27.5.10

Suipa: cão danado, todos a ele



Há um grande mal-estar entre os protetores e amigos de animais desde que apareceram nos jornais as primeiras denúncias contra a Suipa. Não são segredo para ninguém a super-lotação da instituição e a sua absoluta falta de organização administrativa, mas as denuncias de corrupção pegaram muita gente de surpresa. Todo mundo está andando na ponta dos pés e falando baixinho, mesmo porque criticar é fácil. Difícil mesmo é pegar no batente e ocupar um espaço que, há tempos, deveria ter sido ocupado pelo estado, que em relação aos quadrúpedes consegue ser ainda mais omisso do que em relação aos bípedes (se é que isso é possível).
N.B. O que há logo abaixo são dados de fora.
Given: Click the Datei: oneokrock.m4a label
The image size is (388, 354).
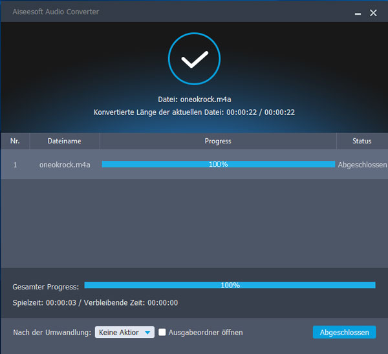Looking at the screenshot, I should tap(194, 100).
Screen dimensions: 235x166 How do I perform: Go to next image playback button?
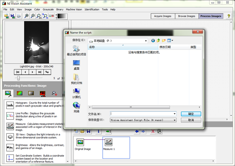click(32, 72)
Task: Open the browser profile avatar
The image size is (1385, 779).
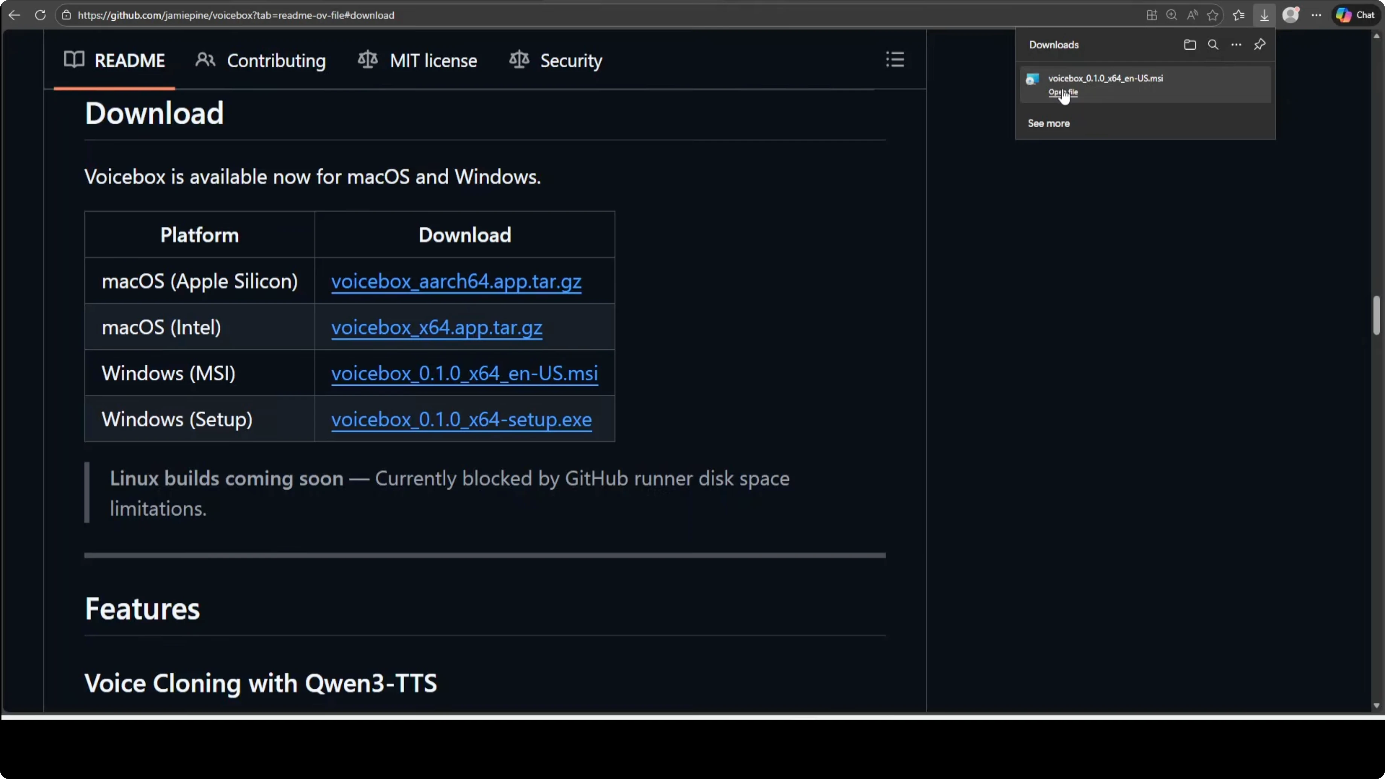Action: [x=1291, y=15]
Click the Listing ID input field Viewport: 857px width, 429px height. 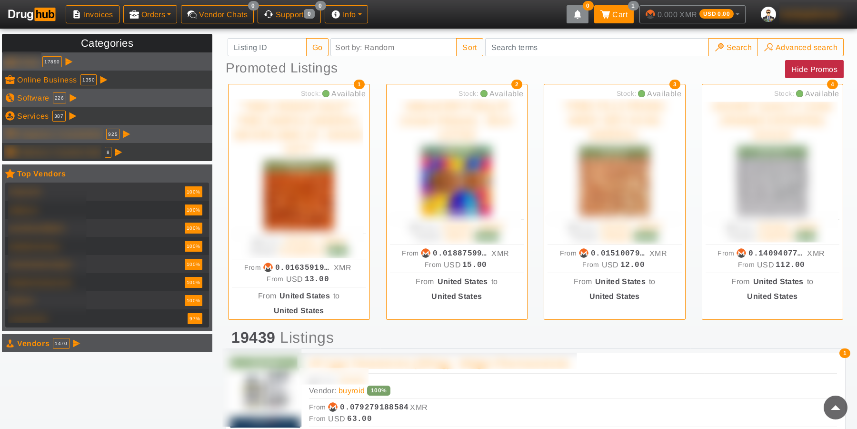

A Suipa, para quem não sabe, é uma instituição particular, de utilidade pública e sem fins lucrativos, que há 67 anos se ocupa de animais abandonados. Ela é mantida pelos associados, e não recebe qualquer verba municipal, estadual ou federal; seus diretores e conselheiros fiscais são associados que trabalham voluntariamente, sem receber salário. Apesar disso, é considerada órgão público pela maioria das pessoas, inclusive por incontáveis juízes que, decidindo contra a permanência de animais aqui ou ali, automaticamente os encaminham para lá – sem procurar saber de onde virá o dinheiro para sustentá-los e, mais importante, se há ou não espaço para acolhê-los.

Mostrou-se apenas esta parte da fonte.